2006年 2月 1日 (水) 

       

■ 〈白き神々の座へ〉43 矢羽々文一郎 ロッジの台所

     
  ロッジの台所棚に並べている鍋、釜、食器類  
 
ロッジの台所棚に並べている鍋、釜、食器類
 
  信仰心に厚いネパールでは、各家庭やホテル、ロッジなどでも毎朝、欠かすことができないのは神への祈りの慣わしで、入り口には花と香が供され、台所や調理場の竈(かまど)にもに供えられます。

  わが国の八百万(やおよおよろず)の神々を奉る風習が思われ、心和む思いがしました。

  母系家系で成り立っているお国柄か、家庭やロッジなどでも、台所や調理場を大事にする風習が見られ、銅・アルミ製の鍋・釜や食器類が奇麗に磨かれ、食器棚に整然と並べられているのには目を見張らせられました。

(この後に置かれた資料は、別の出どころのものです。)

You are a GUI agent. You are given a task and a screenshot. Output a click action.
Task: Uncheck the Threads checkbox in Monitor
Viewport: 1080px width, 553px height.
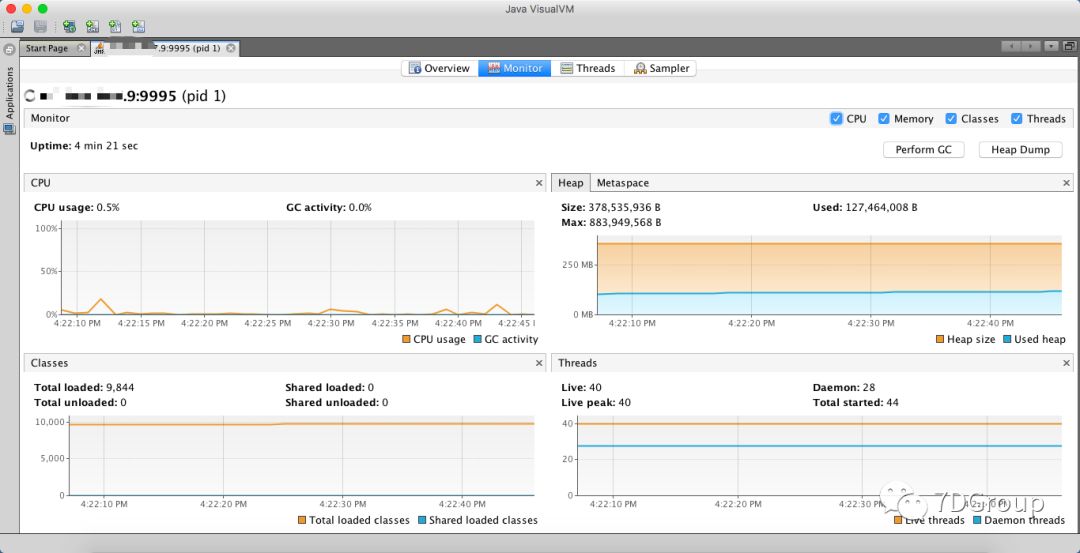click(x=1016, y=118)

  ある宿場でのことでした。買い物に熱心な同行女性の一人が、ロッジの調理場で、棚に並べられた銅製の鍋を指差し、宿の女主人に何やらを熱心に掛け合っていましたが、言葉が通じない女主人は不思議な顔をして首を傾げているだけでした。

  女性トレッカーに聞いてみますと「並べている銅鍋の一つを買いたいと思い、値段を聞いているのに答えてくれない」とのことでしたので、そっとつぶやきました。

  「ここは店ではなく宿屋の台所なのですよ」。「余りにも奇麗に飾られているのでお店かと思いました」とのことで一件落着。